Yes. And also no. Practices like that are good, but the majority of your carbon sequestration will come in the form of the roots of plants. (This is part of why no till is good.)
Getting surface vegetation to deposit carbon in the soil long term is trickier. You aren't wrong, but it's also not as simple as some folks believe. Just cutting the corn stalks and cobs and leaving them on a field won't put much carbon back in the soil.
How are you heating it? How are you powering all the chippers, blowers, conveyer belts, and other machinery? Along with the transportation of crop residue to your facility, how much carbon is re-emitted with your consumption of all these industrial products of the primarily fossil fueled powered energy system?
Pyrolysis is an energy positive reaction. It requires an initial heat input, but after getting started it produces more heat than it needs. That heat can be used to generate electricity or warm water.

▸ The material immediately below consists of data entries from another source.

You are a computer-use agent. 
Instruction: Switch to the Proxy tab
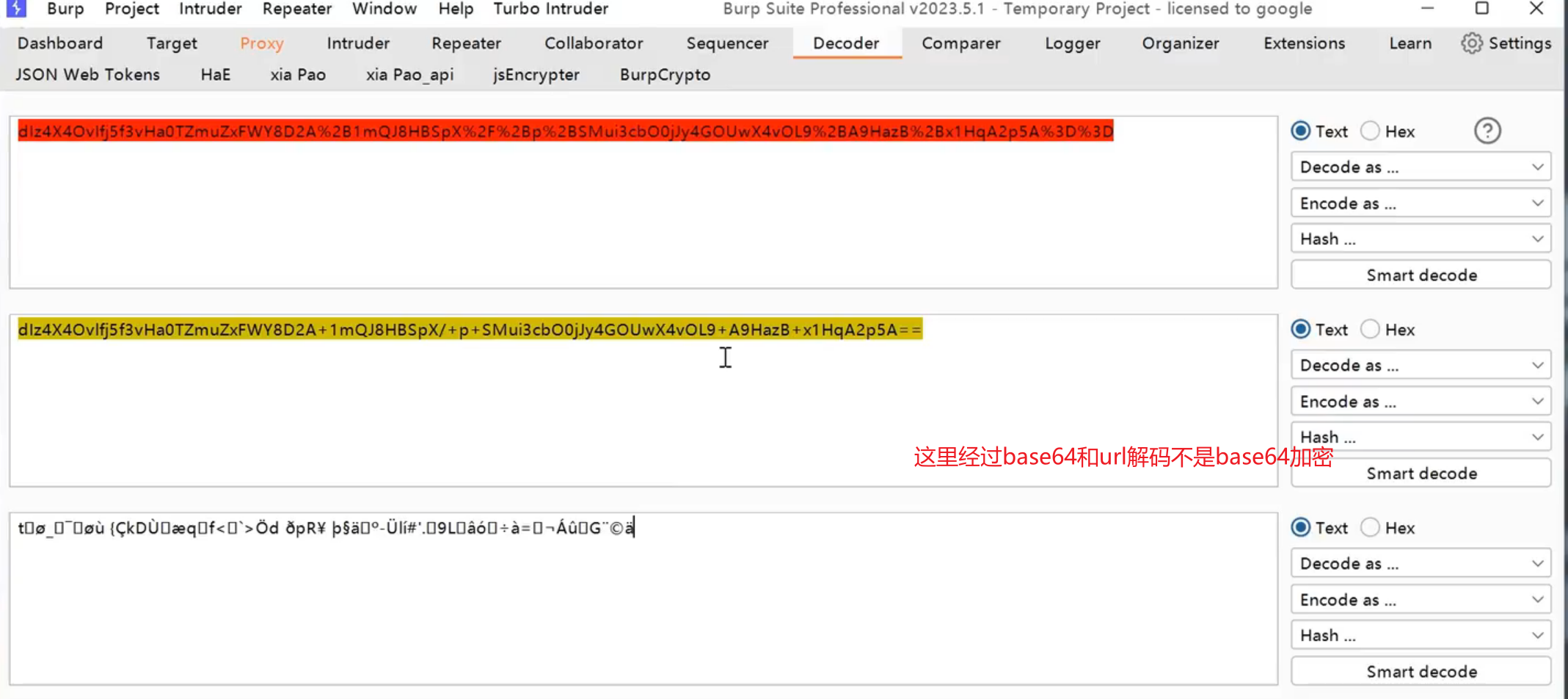(261, 43)
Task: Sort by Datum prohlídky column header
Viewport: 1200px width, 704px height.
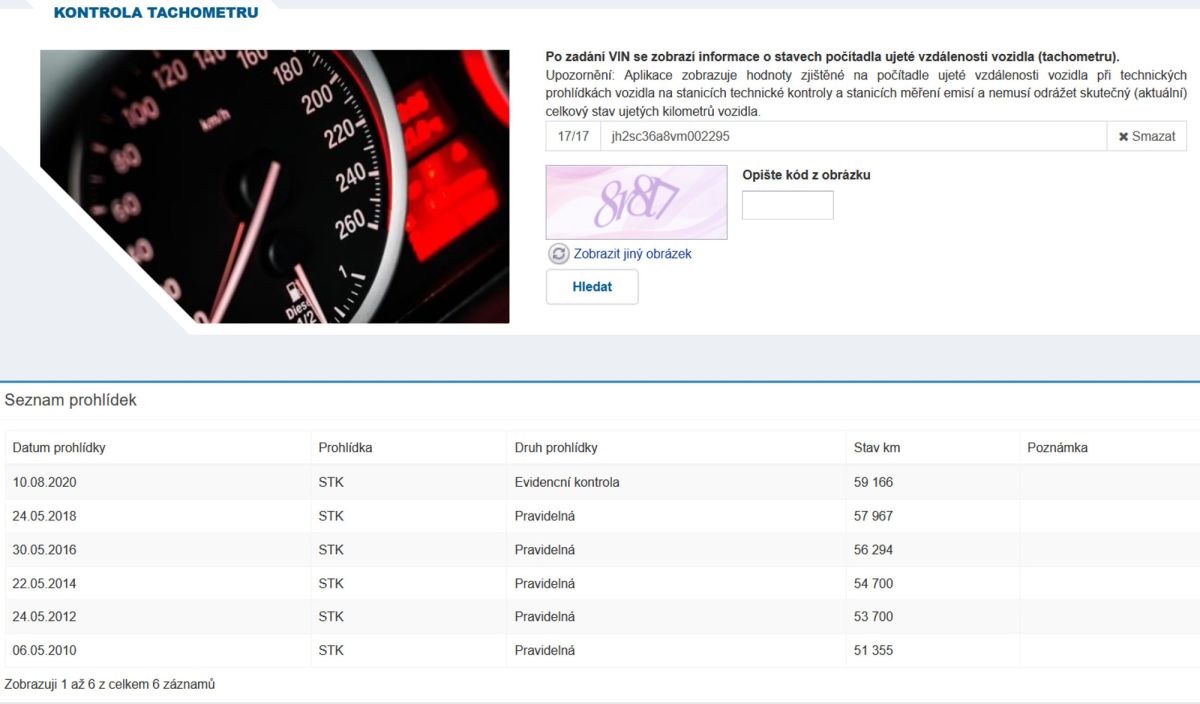Action: pyautogui.click(x=59, y=448)
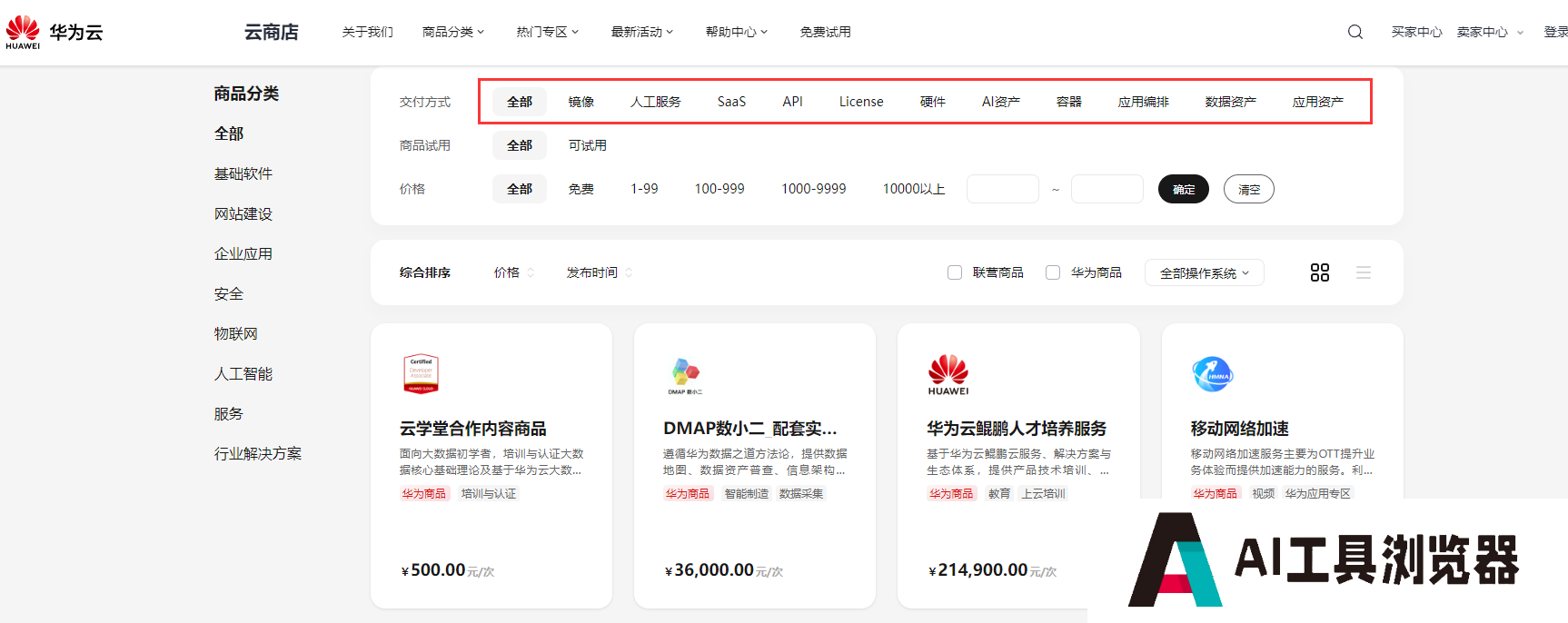Open the 卖家中心 dropdown
The height and width of the screenshot is (623, 1568).
pos(1490,32)
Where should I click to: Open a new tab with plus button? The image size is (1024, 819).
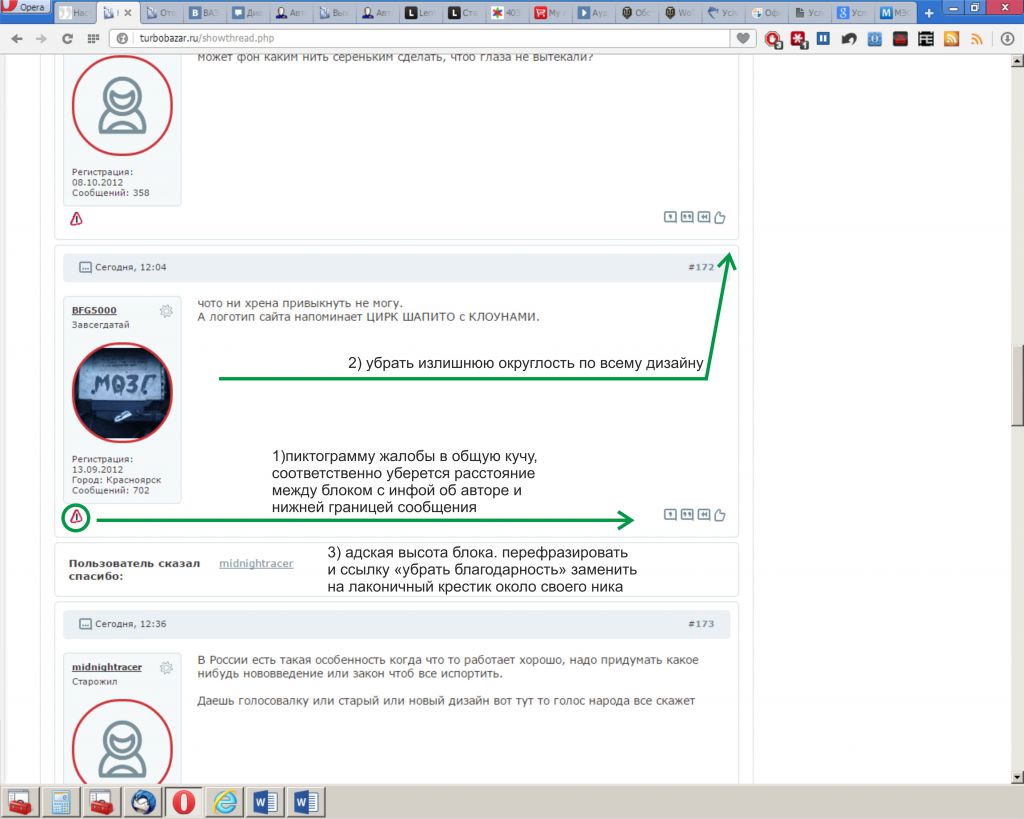click(929, 13)
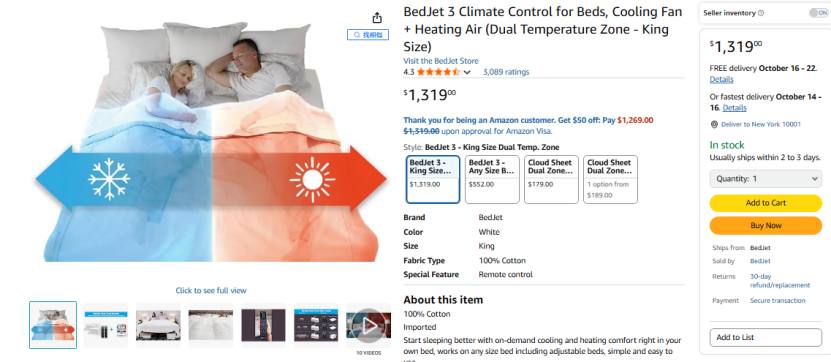
Task: Click the Buy Now button
Action: click(x=765, y=225)
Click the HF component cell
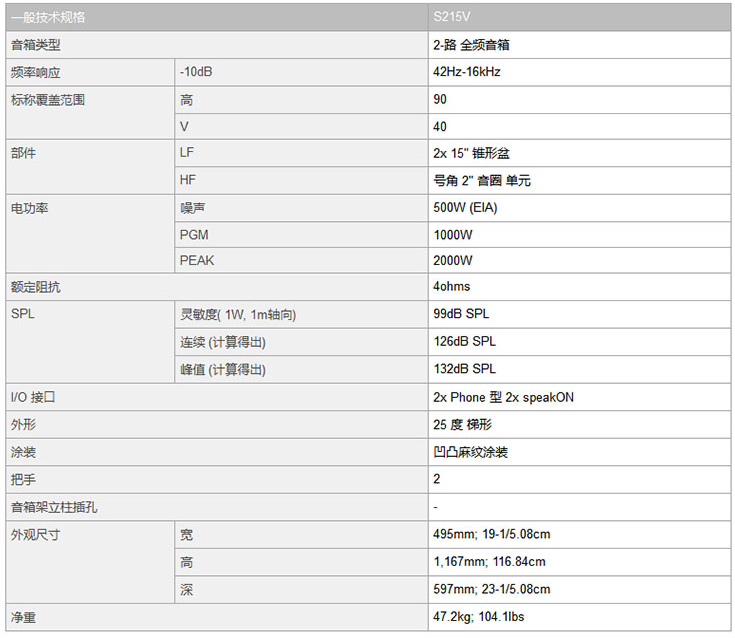735x638 pixels. coord(301,180)
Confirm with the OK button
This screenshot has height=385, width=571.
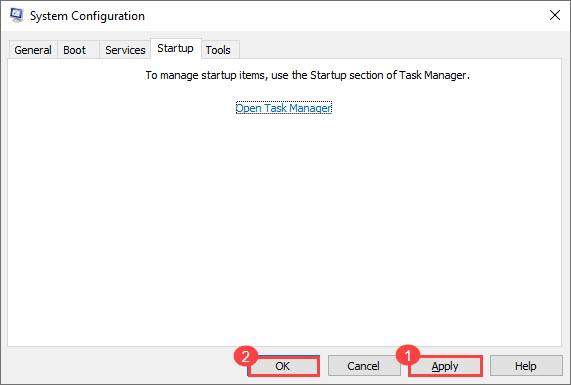coord(283,366)
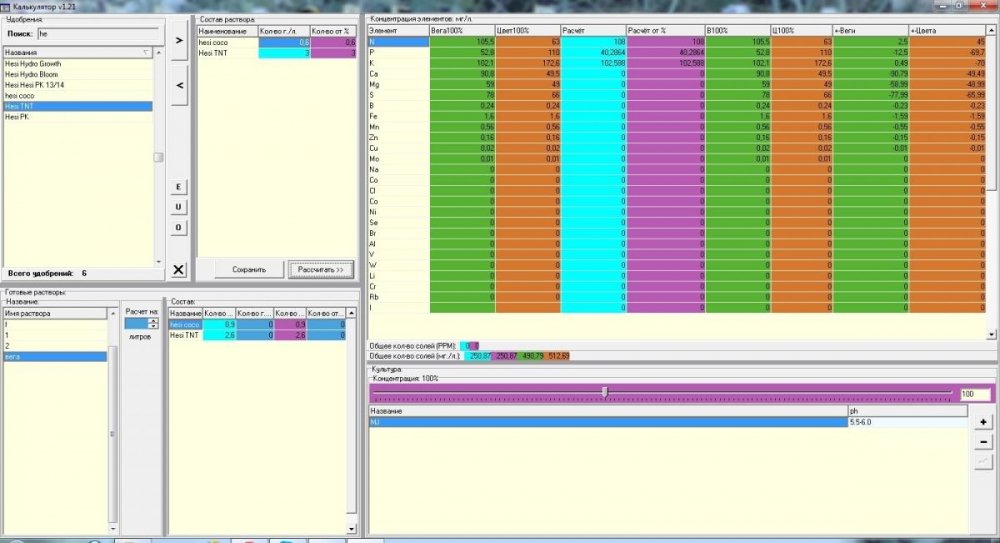
Task: Click the Сохранить button
Action: pos(249,270)

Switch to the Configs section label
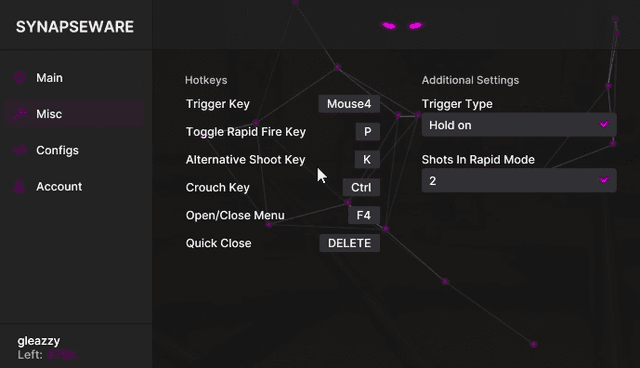click(x=57, y=150)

Pyrolysis is entirely endothermic - it requires applying heat to biomass. Pyrolysis yields a vapor that will combust in the presence of oxygen and release energy.
The energy released in the combustion of pyrolysis products can be used to drive further pyrolysis. A "Top Lit Updraft Gasifier" is a simple apparatus to achieve this.
Capturing the heat from pyrolysis in this way does however convert the pyrolysis vapor from hydrocarbon into combustion byproducts, namely C02. This company claims to be condensing all of these hydrocarbons, not combusting them.
For a nice and understandable example of pure pyrolysis without combustion, there is this project [0] wherein an airtight vessel is loaded with biomass, heat/energy is applied with electrical resistive heating elements. The pyrolysis occurs and the resulting vapors are captured and stored as a low pressure vapor for later use in cooking or powering internal combustion engine.
Pyrolysis could in theory be done with concentrated solar thermal energy. The issues would be:
-- How much mirror area [heat] would be needed?
-- Mirror geometry: Troughs may lend themselves to continuous processing and gas recovery a bit better than central point concentrators but they provide less heat potential.
-- Can the economics work if you only process when the sun shines?
Totally. I am currently experimenting with TLUDs for waste products from some forest land I own. I didn't realize they were also attempting to capture the gases from pyrolization rather than using them to continue the pyrolysis.
In that case, you are totally correct, they'll need an input heat source.
My main concern is about whether you're sealing all the plant nutrients deep underground too, or are they separated out at some stage?
As a world, we're going to need to put all those nutrients back into the soil to be able to keep growing stuff. Particularly phosphorous has limited mineable stocks.
I'd guess the ash/gunk remaining from the pyrolysis would be a mixture of carbon, phosphorous, maybe some nitrogen. It'd probably make a decent fertilizer/soil amendment, particularly for degraded low-carbon soils.
Oh, this is your company! I heard you were working on this and thought dang way to go Peter.
Are there companies buying bio-oil yet? If I understand correctly, I like that you’re plugging into a larger system and applying engineering to make a piece of it more efficient. It’s always easier to get bigger than it is to get smaller!
Presumably it takes some amount of energy currently to run this process, so the "cost" of the carbon removal is energy usage currently. Would a BECCS process remove the need to use external energy altogether?